You have \(\displaystyle \frac{1}{r}\frac{\partial}{\partial r}\left(r\frac{\partial v_\theta}{\partial r}\right)- \frac{V_\theta}{r^2}= 0\)

Now, by the product rule, \(\displaystyle \frac{\partial}{\partial r}\left(r\frac{\partial v}{\partial r}\right)= \frac{\partial r}{\partial r}\frac{\partial v_\theta}{\partial r}+ r \frac{\partial^2 v_\theta}{\partial r^2}\)\(\displaystyle = r\frac{\partial^2 v_\theta}{\partial r^2}+ \frac{\partial v_\theta}{\partial r}\).

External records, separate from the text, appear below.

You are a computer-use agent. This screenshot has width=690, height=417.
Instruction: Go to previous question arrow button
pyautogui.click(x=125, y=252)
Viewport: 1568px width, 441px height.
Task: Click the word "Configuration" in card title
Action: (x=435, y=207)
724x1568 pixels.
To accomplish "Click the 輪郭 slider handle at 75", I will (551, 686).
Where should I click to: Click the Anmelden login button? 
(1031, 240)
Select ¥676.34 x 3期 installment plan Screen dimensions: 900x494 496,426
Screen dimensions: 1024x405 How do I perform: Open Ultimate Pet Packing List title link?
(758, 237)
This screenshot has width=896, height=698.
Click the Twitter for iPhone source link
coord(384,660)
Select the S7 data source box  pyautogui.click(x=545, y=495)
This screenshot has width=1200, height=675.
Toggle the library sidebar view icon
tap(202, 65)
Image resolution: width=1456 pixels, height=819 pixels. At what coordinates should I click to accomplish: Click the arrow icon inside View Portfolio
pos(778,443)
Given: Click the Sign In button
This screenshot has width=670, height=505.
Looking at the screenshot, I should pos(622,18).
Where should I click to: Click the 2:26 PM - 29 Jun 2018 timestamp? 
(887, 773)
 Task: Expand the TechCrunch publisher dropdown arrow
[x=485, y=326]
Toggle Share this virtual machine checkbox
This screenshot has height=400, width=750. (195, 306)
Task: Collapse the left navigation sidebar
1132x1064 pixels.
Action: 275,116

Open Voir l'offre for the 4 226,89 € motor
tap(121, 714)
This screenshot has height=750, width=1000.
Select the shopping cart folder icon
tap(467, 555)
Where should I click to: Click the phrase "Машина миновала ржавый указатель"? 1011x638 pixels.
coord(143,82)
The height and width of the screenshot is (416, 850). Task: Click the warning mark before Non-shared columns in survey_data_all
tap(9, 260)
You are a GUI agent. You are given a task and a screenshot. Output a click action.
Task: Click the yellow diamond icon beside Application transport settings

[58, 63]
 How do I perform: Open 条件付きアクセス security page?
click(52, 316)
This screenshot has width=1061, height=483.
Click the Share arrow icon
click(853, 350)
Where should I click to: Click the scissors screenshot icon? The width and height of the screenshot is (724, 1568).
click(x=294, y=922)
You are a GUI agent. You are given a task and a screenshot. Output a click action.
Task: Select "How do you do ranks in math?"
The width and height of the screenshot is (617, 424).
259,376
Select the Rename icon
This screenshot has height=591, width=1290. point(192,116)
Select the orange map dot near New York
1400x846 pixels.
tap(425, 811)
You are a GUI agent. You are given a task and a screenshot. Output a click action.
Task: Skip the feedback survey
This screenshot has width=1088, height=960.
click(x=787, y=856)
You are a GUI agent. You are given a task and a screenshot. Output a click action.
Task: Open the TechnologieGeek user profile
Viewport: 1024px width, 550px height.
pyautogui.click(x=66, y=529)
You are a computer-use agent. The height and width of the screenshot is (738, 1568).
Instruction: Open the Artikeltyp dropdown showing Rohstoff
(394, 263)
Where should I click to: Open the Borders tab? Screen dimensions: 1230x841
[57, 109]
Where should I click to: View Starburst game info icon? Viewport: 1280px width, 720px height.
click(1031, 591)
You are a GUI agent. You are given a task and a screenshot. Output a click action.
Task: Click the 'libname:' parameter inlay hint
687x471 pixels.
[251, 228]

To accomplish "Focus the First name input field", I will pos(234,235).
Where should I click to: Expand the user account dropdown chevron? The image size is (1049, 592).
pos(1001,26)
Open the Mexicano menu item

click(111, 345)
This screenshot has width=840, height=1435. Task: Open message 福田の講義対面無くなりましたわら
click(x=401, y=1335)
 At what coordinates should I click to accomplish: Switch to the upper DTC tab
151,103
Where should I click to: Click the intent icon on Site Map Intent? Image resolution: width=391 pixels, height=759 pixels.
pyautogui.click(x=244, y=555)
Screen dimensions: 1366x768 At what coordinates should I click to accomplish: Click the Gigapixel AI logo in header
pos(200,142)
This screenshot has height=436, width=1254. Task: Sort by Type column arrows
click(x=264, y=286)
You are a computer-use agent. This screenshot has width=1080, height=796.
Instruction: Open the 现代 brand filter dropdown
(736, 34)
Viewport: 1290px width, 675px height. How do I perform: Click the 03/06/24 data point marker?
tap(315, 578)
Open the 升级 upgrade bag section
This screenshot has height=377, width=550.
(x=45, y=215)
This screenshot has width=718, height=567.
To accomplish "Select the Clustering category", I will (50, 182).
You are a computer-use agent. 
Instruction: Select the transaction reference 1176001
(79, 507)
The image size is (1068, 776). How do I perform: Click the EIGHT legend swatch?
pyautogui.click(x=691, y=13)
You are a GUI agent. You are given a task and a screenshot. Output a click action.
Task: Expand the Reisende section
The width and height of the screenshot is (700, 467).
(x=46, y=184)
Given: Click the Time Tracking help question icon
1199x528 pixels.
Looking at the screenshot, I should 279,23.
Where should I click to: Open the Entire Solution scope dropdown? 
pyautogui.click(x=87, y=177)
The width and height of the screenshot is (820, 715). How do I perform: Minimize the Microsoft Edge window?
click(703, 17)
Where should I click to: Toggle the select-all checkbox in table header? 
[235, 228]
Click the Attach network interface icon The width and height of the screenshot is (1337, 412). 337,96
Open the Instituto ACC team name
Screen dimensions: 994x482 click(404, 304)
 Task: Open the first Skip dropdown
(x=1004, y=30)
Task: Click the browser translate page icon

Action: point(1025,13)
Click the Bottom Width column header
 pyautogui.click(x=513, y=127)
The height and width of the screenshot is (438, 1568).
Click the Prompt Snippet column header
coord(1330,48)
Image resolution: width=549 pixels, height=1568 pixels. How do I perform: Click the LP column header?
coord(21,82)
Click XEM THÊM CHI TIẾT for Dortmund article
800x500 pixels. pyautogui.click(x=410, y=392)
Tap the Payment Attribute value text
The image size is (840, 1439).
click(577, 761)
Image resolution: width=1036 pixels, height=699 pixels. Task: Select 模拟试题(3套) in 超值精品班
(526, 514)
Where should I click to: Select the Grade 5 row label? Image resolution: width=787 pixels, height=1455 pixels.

\(\displaystyle \frac{1}{r}\) times that gives

\(\displaystyle \frac{\partial^2 v_\theta}{\partial r^2}+ \frac{1}{r}\frac{\partial v_\theta}{\partial r}\)

Subtracting \(\displaystyle \frac{v_\theta}{r^2}\) from that gives the second line:\(\displaystyle \frac{\partial^2 v_\theta}{\partial r^2}+ \frac{1}{r}\frac{\partial v_\theta}{\partial r}-\frac{v_\theta}{r^2}\)

To see that this is the same as the third line, use the quotient rule:

\(\displaystyle \frac{\partial}{\partial r}\frac{v_\theta}{r}= \frac{r\frac{\partial v_\theta}{\partial r}- v_\theta\frac{\partial r}{\partial r}}{r^2}\)\(\displaystyle = \frac{1}{r}\frac{\partial v_\theta}{\partial r}- \frac{v_\theta}{r^2}\)

and, of course, if we know that \(\displaystyle v_\theta\) is a function of r only, we can change the partial derivatives symbols to common derivatives: \(\displaystyle \partial\) to d.